**What this task involves**
Rewrite all the items below as a numbered list and leave out the blank lines.

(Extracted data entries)
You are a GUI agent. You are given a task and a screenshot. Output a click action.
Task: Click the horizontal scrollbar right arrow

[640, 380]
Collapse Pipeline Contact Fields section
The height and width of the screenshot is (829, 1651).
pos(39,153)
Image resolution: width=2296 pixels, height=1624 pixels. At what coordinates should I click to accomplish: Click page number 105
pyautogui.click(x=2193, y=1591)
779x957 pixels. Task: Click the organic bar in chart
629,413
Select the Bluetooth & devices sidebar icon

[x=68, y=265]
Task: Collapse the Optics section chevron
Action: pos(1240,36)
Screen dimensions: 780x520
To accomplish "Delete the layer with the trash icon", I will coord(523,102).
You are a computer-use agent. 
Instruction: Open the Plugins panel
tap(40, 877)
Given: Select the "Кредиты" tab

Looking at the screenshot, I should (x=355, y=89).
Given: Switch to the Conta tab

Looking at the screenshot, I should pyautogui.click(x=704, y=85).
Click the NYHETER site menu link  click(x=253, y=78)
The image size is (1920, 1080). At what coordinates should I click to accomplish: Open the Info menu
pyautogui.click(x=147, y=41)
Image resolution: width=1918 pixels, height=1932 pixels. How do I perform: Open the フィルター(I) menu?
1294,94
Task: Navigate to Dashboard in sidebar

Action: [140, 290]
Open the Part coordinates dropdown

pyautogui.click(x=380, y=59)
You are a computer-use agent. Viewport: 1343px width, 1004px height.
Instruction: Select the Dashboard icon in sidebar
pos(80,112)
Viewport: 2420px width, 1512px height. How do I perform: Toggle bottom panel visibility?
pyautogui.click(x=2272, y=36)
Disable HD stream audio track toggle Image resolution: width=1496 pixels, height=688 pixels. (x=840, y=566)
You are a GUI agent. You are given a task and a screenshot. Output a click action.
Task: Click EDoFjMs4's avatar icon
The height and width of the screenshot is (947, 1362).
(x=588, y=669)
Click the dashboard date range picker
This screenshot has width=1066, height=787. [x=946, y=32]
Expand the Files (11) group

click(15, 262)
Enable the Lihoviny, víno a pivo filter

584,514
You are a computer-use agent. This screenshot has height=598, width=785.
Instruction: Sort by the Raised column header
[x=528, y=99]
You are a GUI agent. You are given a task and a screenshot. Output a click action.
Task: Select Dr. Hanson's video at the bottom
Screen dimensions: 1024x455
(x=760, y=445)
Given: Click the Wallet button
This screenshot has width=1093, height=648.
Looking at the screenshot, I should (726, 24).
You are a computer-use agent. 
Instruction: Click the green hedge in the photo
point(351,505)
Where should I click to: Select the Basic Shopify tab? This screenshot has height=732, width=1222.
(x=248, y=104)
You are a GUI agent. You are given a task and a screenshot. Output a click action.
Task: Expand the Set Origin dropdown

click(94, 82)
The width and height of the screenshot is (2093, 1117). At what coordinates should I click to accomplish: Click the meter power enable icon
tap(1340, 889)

**The reply**
1. You are a GUI agent. You are given a task and a screenshot. Output a click action.
2. Task: Click the horizontal scrollbar right arrow
3. [640, 380]
4. Collapse Pipeline Contact Fields section
5. The height and width of the screenshot is (829, 1651).
6. pos(39,153)
7. Image resolution: width=2296 pixels, height=1624 pixels. At what coordinates should I click to accomplish: Click page number 105
8. pyautogui.click(x=2193, y=1591)
9. 779x957 pixels. Task: Click the organic bar in chart
10. 629,413
11. Select the Bluetooth & devices sidebar icon
12. [x=68, y=265]
13. Task: Collapse the Optics section chevron
14. Action: pos(1240,36)
15. Screen dimensions: 780x520
16. To accomplish "Delete the layer with the trash icon", I will coord(523,102).
17. You are a computer-use agent. 
18. Instruction: Open the Plugins panel
19. tap(40, 877)
20. Given: Select the "Кредиты" tab
21. Looking at the screenshot, I should (x=355, y=89).
22. Given: Switch to the Conta tab
23. Looking at the screenshot, I should pyautogui.click(x=704, y=85).
24. Click the NYHETER site menu link  click(x=253, y=78)
25. The image size is (1920, 1080). At what coordinates should I click to accomplish: Open the Info menu
26. pyautogui.click(x=147, y=41)
27. Image resolution: width=1918 pixels, height=1932 pixels. How do I perform: Open the フィルター(I) menu?
28. 1294,94
29. Task: Navigate to Dashboard in sidebar
30. Action: [140, 290]
31. Open the Part coordinates dropdown
32. pyautogui.click(x=380, y=59)
33. You are a computer-use agent. Viewport: 1343px width, 1004px height.
34. Instruction: Select the Dashboard icon in sidebar
35. pos(80,112)
36. Viewport: 2420px width, 1512px height. How do I perform: Toggle bottom panel visibility?
37. pyautogui.click(x=2272, y=36)
38. Disable HD stream audio track toggle Image resolution: width=1496 pixels, height=688 pixels. (x=840, y=566)
39. You are a GUI agent. You are given a task and a screenshot. Output a click action.
40. Task: Click EDoFjMs4's avatar icon
41. The height and width of the screenshot is (947, 1362).
42. (x=588, y=669)
43. Click the dashboard date range picker
44. This screenshot has width=1066, height=787. [x=946, y=32]
45. Expand the Files (11) group
46. click(15, 262)
47. Enable the Lihoviny, víno a pivo filter
48. 584,514
49. You are a computer-use agent. This screenshot has height=598, width=785.
50. Instruction: Sort by the Raised column header
51. [x=528, y=99]
52. You are a GUI agent. You are given a task and a screenshot. Output a click action.
53. Task: Select Dr. Hanson's video at the bottom
54. Screen dimensions: 1024x455
55. (x=760, y=445)
56. Given: Click the Wallet button
57. This screenshot has width=1093, height=648.
58. Looking at the screenshot, I should (726, 24).
59. You are a computer-use agent. 
60. Instruction: Click the green hedge in the photo
61. point(351,505)
62. Where should I click to: Select the Basic Shopify tab? This screenshot has height=732, width=1222.
63. (x=248, y=104)
64. You are a GUI agent. You are given a task and a screenshot. Output a click action.
65. Task: Expand the Set Origin dropdown
66. click(94, 82)
67. The width and height of the screenshot is (2093, 1117). At what coordinates should I click to accomplish: Click the meter power enable icon
68. tap(1340, 889)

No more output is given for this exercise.